• [Supplied entries]
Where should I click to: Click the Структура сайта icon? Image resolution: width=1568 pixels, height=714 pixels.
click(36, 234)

* * *

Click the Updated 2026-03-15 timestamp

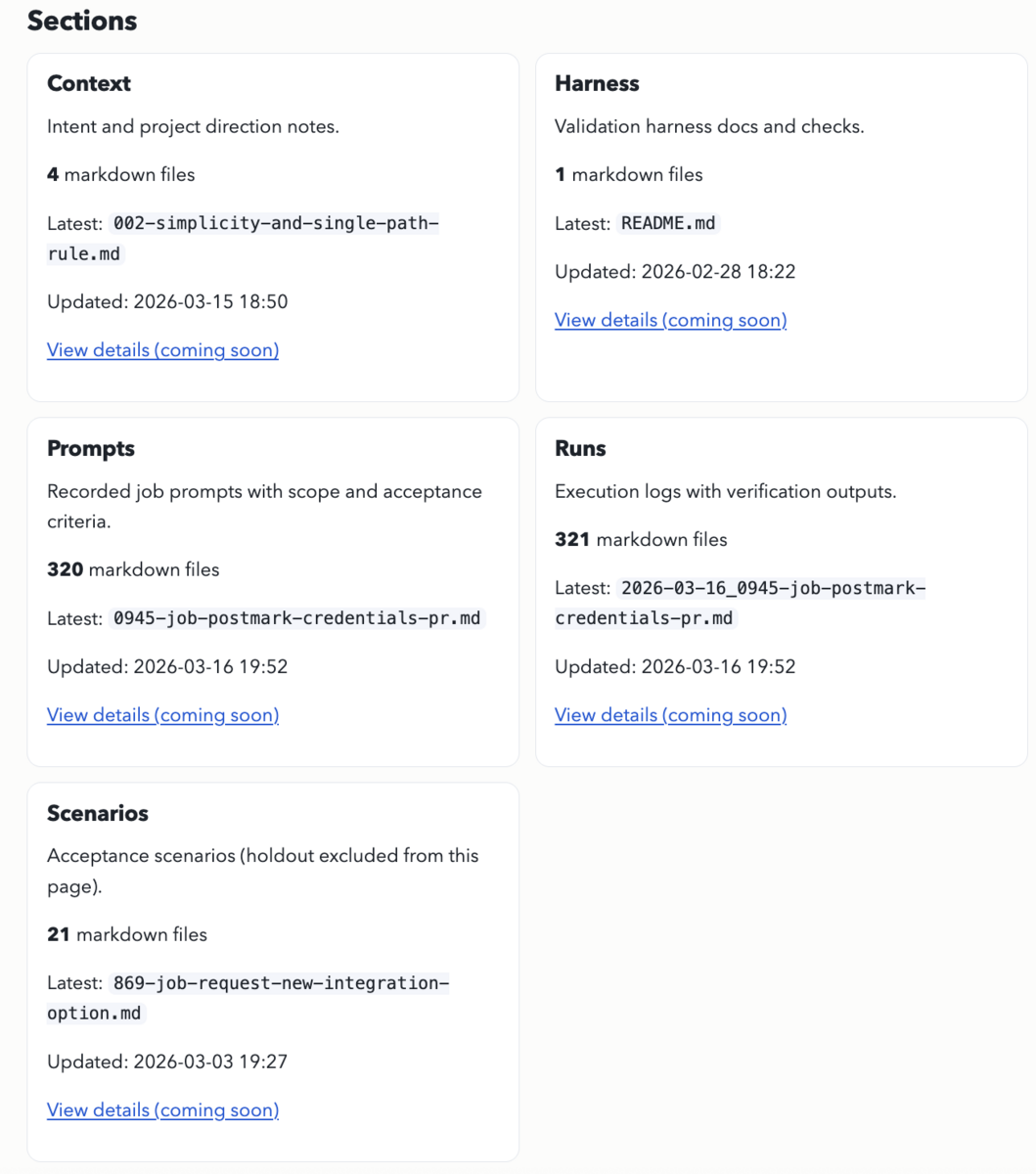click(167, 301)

---

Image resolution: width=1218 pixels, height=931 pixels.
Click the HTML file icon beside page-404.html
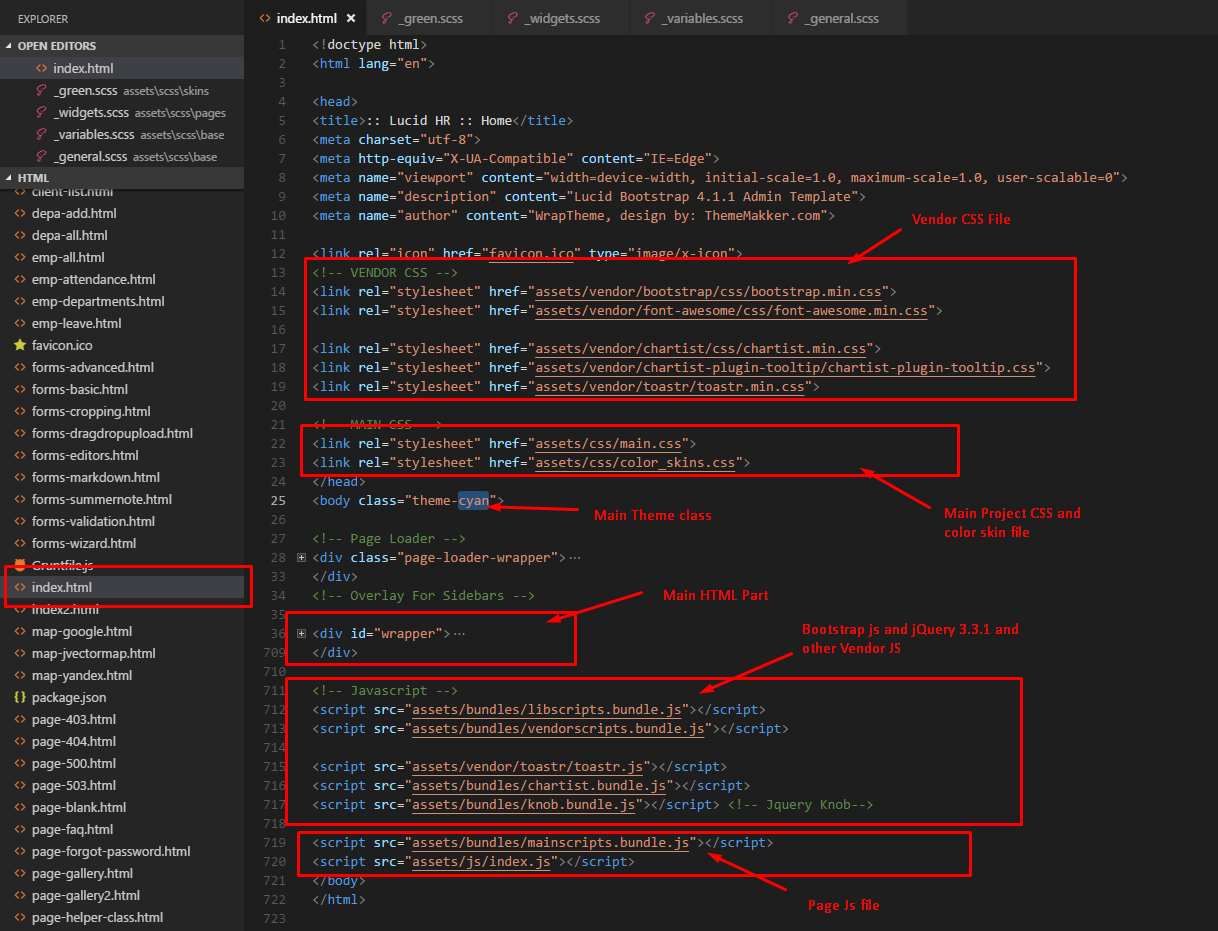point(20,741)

• [Task directions]
Please repeat everything in the listing from the line with "Where should I" down to the line with "click(36, 234)", swapping "icon" for "button" and leaving the rest as it is.

• [Correct output]
Where should I click to: Click the Структура сайта button? Image resolution: width=1568 pixels, height=714 pixels.
click(36, 234)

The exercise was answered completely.